### THE PROBLEM
Can you write out these lines of data word for word, leaving out the pictures?

Rows showing where targets appear:
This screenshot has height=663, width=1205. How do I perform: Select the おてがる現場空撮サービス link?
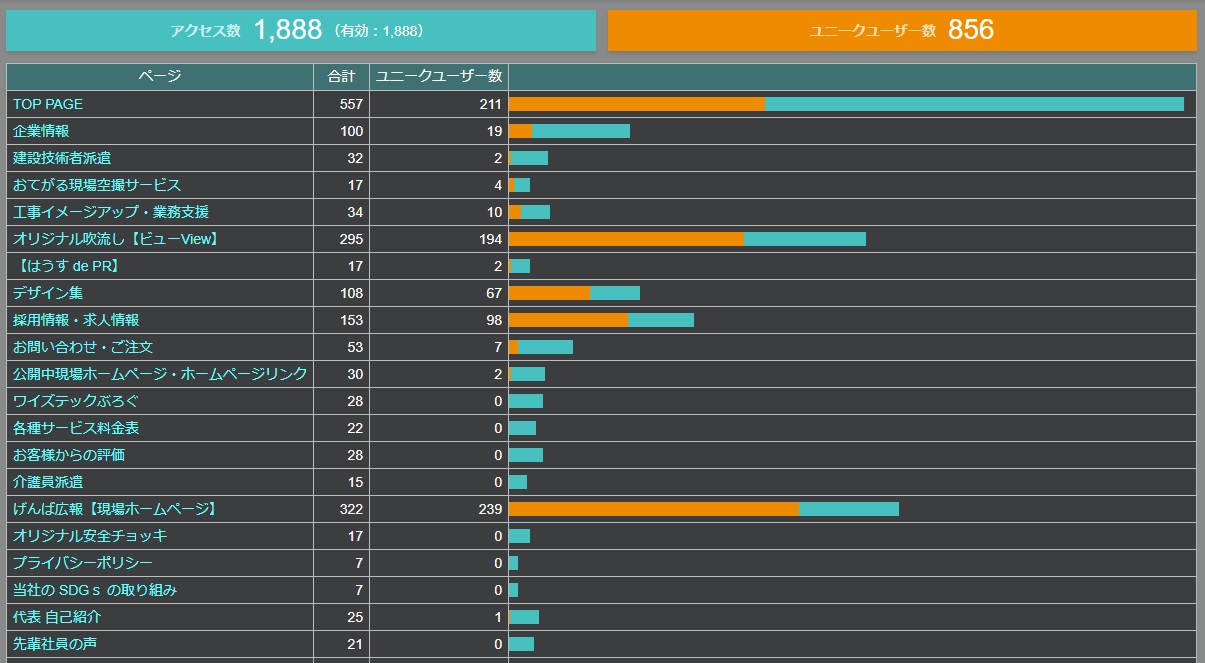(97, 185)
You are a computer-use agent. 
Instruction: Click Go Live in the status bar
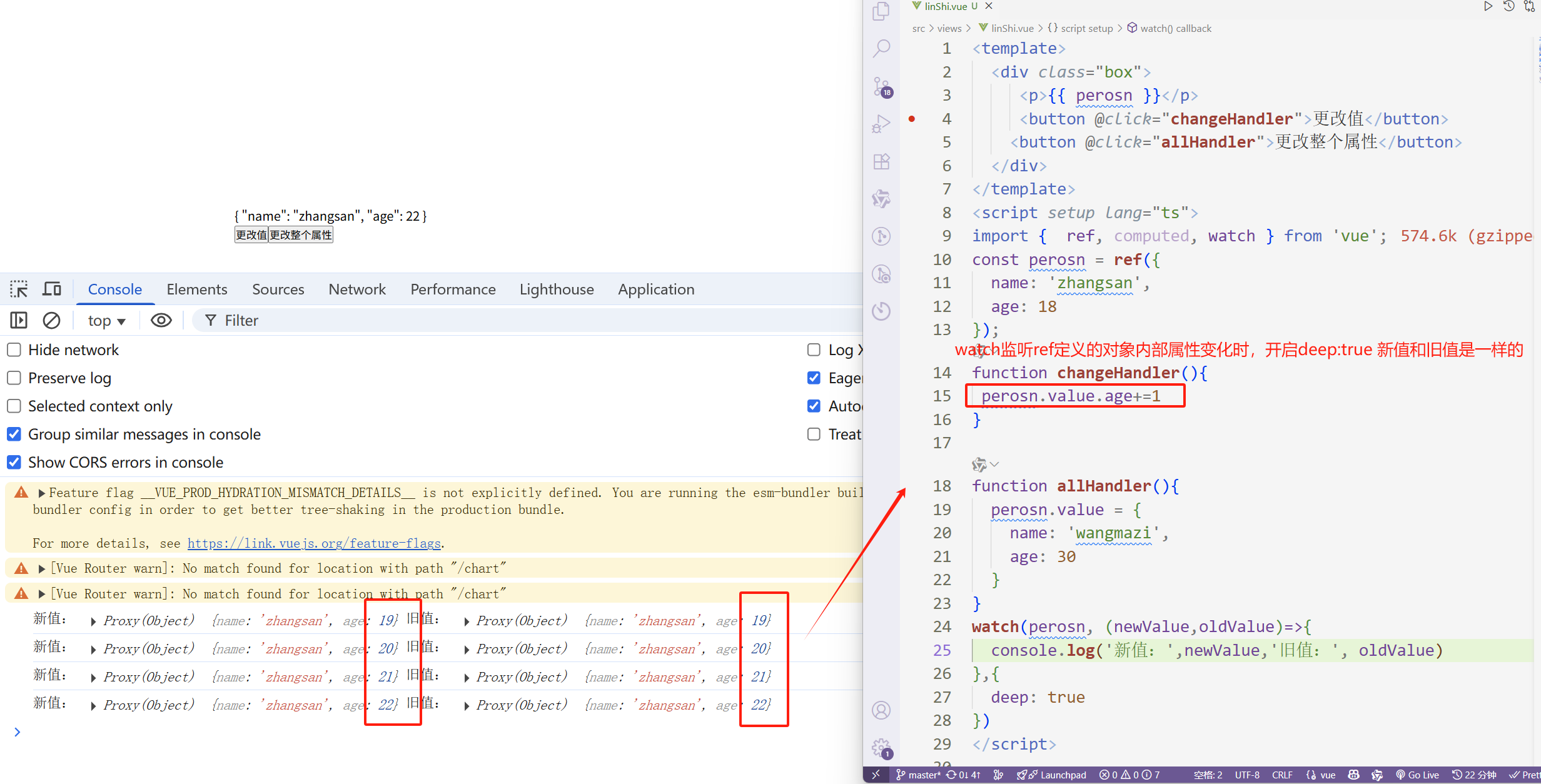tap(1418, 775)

### WRITTEN ANSWER
This screenshot has height=663, width=1205. How do I perform: Select the おてがる現場空撮サービス link?
(97, 185)
You are a computer-use agent. 
Instruction: Click Go Live in the status bar
tap(1418, 775)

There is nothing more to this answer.